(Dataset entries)
============
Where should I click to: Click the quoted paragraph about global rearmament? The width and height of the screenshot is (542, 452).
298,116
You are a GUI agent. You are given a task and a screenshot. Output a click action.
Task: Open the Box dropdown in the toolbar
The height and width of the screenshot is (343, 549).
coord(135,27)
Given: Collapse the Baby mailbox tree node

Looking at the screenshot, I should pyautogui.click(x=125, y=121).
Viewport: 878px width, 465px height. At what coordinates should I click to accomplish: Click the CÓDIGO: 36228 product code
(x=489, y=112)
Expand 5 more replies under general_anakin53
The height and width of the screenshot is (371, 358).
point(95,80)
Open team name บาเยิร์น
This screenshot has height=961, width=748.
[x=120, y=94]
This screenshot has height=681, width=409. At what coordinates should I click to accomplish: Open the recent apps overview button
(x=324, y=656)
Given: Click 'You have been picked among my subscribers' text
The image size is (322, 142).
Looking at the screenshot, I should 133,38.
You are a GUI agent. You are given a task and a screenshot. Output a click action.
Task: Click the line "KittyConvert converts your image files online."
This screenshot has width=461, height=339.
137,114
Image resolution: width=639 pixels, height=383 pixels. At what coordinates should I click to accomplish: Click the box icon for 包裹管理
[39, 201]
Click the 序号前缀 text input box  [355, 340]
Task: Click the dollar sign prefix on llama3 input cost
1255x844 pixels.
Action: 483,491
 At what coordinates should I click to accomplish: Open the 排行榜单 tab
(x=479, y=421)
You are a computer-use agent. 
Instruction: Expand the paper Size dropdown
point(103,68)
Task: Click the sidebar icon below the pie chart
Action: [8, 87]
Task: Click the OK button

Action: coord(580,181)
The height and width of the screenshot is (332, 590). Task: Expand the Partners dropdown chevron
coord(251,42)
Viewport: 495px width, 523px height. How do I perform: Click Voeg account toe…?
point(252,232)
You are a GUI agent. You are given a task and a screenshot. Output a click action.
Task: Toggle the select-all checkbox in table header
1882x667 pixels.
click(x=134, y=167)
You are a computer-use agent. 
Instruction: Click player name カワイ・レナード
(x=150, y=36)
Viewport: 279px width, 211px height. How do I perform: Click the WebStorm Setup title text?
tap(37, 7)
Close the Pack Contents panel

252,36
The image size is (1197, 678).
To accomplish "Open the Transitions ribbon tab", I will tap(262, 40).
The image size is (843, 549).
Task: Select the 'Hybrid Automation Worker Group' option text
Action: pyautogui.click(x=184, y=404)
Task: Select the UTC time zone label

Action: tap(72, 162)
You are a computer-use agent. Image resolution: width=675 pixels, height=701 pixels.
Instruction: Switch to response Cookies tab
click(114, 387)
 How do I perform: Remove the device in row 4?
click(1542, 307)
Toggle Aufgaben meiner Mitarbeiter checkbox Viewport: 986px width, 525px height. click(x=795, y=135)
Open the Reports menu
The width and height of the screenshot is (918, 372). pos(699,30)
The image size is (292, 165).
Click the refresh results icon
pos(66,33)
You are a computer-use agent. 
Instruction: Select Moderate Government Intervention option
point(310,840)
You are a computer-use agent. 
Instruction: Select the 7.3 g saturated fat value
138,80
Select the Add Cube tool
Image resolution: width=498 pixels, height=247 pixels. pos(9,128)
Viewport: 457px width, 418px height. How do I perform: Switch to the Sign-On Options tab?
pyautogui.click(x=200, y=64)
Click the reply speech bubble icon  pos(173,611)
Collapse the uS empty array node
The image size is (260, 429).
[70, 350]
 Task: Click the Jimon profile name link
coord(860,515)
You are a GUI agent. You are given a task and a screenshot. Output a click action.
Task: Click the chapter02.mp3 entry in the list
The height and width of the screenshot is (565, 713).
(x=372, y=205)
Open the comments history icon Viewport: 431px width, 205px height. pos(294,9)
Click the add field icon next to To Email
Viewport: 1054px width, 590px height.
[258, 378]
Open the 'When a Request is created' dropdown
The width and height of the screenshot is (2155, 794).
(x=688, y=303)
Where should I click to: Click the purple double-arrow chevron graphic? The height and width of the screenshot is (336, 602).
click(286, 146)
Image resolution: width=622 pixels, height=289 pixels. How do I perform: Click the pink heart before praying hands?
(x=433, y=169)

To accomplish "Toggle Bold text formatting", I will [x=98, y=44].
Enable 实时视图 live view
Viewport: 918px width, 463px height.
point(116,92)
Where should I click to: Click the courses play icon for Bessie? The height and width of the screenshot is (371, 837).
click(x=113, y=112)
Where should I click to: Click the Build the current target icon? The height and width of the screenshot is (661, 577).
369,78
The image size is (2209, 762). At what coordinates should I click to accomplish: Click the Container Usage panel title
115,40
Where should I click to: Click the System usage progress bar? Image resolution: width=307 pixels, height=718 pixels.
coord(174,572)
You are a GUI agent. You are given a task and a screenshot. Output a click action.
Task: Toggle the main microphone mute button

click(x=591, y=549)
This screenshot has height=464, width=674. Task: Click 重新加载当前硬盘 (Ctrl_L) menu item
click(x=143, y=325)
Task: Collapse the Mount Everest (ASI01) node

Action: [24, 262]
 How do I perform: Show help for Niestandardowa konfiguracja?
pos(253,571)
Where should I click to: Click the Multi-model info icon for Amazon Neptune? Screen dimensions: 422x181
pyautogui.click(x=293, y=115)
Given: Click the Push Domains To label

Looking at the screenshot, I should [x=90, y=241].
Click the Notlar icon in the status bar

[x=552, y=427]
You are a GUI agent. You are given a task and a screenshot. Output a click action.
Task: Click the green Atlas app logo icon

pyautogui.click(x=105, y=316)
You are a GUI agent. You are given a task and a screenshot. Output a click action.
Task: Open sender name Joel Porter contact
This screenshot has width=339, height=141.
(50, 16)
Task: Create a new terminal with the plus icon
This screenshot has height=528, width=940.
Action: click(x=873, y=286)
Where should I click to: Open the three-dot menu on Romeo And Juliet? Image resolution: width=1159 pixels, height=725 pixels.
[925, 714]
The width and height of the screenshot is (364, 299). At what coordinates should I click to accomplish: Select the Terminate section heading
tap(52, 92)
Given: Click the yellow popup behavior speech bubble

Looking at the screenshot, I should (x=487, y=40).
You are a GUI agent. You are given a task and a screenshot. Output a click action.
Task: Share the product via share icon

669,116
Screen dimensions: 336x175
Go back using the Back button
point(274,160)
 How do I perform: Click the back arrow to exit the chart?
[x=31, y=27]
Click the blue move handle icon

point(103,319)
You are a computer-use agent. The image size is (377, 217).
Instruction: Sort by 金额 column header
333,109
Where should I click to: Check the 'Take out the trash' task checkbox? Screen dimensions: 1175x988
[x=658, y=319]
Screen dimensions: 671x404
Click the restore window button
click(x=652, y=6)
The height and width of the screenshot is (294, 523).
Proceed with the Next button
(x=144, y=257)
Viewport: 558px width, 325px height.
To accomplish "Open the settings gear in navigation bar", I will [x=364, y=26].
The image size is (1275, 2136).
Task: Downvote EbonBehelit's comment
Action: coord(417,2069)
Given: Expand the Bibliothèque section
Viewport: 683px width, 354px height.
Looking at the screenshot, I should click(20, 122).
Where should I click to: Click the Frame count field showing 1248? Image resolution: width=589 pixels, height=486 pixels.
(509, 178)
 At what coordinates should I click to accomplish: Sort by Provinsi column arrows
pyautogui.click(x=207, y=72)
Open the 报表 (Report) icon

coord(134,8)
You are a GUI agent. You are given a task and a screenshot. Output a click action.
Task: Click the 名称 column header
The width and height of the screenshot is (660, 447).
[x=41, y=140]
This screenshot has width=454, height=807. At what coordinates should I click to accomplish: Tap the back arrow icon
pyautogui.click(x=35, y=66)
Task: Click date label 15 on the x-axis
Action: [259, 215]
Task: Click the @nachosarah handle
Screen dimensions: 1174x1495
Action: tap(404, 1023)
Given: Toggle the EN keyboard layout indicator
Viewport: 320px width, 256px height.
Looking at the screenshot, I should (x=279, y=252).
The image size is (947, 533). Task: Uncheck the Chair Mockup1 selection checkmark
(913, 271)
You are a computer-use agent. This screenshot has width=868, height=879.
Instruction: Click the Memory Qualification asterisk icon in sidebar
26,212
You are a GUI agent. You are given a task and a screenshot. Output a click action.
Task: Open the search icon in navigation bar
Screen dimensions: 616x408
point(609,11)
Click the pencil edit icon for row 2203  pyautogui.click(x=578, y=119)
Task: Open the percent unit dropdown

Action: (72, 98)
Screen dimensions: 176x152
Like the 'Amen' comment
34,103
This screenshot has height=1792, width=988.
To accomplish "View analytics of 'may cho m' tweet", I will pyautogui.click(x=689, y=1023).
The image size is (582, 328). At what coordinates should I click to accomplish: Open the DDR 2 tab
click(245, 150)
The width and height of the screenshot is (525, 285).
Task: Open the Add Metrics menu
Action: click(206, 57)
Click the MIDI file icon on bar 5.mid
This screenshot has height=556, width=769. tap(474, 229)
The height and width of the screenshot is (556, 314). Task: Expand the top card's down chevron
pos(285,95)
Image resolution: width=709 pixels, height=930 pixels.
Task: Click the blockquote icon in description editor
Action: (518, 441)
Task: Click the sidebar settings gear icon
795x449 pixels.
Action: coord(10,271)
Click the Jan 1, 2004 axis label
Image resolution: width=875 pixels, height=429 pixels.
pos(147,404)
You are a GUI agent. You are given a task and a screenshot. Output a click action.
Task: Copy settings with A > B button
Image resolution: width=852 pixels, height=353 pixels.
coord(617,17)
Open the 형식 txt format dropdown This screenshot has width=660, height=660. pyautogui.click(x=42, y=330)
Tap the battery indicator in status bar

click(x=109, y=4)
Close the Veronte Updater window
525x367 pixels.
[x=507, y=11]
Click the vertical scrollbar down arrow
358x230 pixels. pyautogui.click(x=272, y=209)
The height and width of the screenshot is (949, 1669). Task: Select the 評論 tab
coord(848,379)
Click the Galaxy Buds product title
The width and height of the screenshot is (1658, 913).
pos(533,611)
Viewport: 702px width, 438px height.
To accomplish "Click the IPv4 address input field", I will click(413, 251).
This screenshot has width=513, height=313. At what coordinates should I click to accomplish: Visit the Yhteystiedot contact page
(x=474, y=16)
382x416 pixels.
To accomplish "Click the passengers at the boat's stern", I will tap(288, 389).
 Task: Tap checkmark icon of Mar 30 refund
============
> EXERCISE DETAILS:
What lines above contain the string "input"? Copy all of them.

> OUTPUT FOR THIS TASK:
Click the 序号前缀 text input box  [355, 340]
Task: Click the dollar sign prefix on llama3 input cost
To accomplish "Click the IPv4 address input field", I will click(413, 251).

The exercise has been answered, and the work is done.